--- Records for the task ---

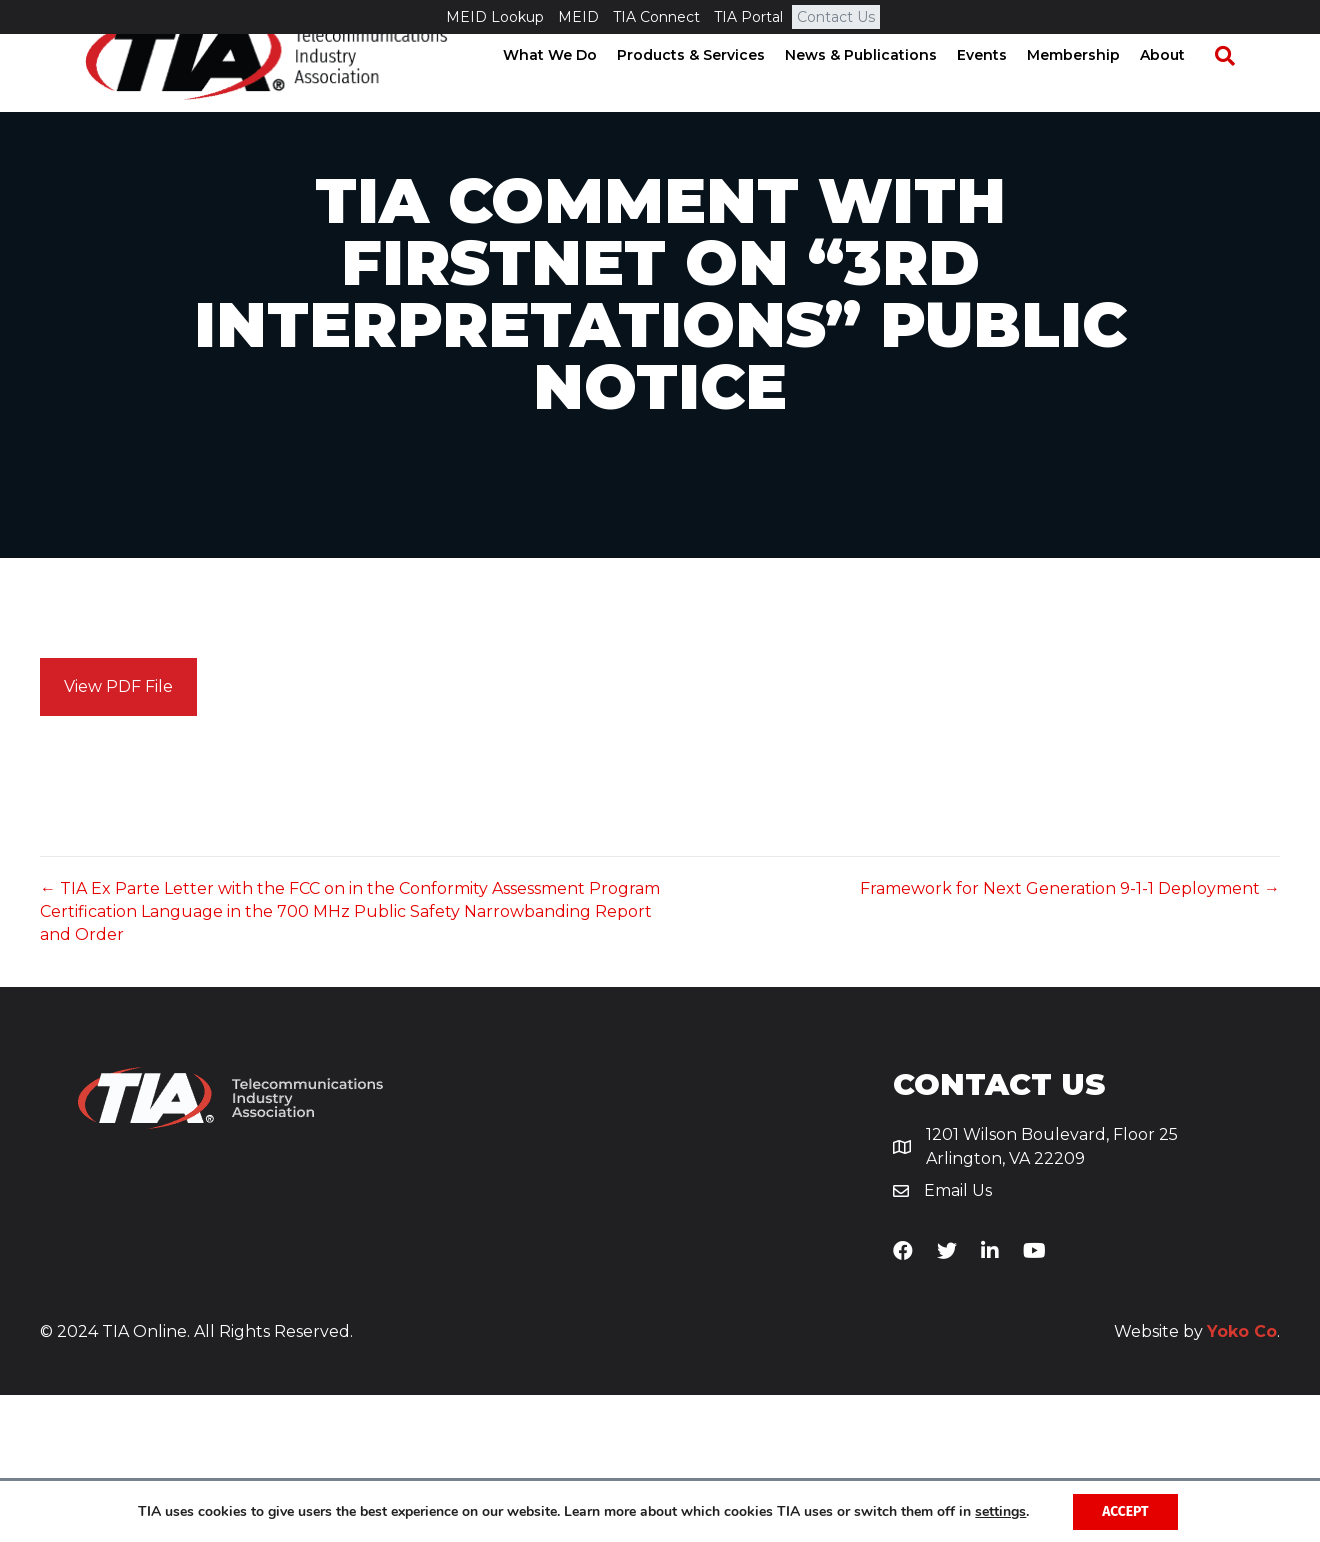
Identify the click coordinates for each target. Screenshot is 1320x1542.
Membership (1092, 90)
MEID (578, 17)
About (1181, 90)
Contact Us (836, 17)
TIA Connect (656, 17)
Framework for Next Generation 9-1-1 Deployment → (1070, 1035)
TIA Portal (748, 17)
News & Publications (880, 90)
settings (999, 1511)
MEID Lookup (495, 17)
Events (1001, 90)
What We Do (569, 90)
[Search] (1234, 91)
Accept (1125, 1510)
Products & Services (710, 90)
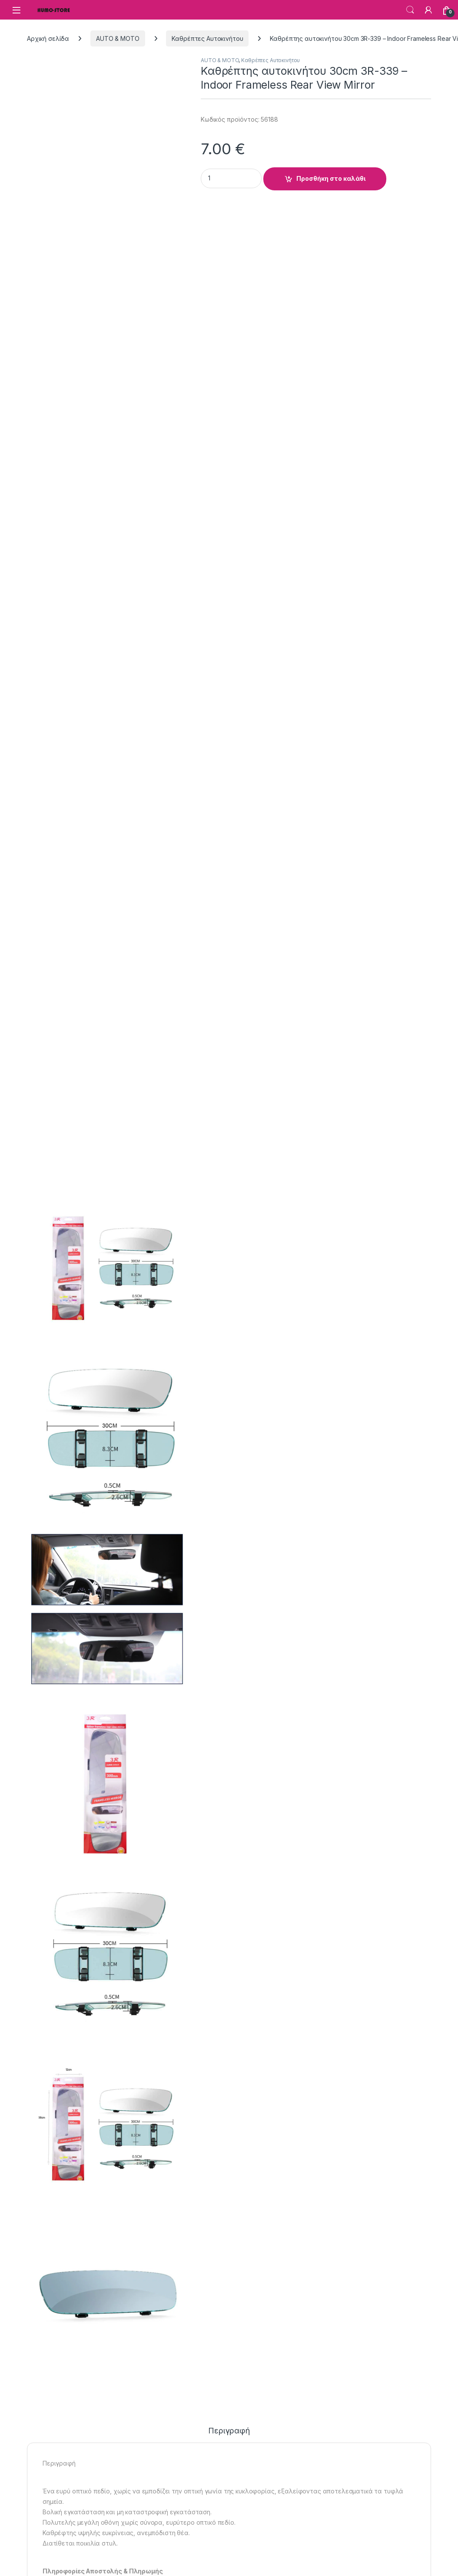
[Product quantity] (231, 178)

---

_Required task_: Can you reproduce the whole listing above line for line, leaving out the pictures?

_Exercise result_:
Identify the click coordinates for each target. Screenshot is 1320x1542.
Membership (1092, 90)
MEID (578, 17)
About (1181, 90)
Contact Us (836, 17)
TIA Connect (656, 17)
Framework for Next Generation 9-1-1 Deployment → (1070, 1035)
TIA Portal (748, 17)
News & Publications (880, 90)
settings (999, 1511)
MEID Lookup (495, 17)
Events (1001, 90)
What We Do (569, 90)
[Search] (1234, 91)
Accept (1125, 1510)
Products & Services (710, 90)
[Product quantity] (231, 178)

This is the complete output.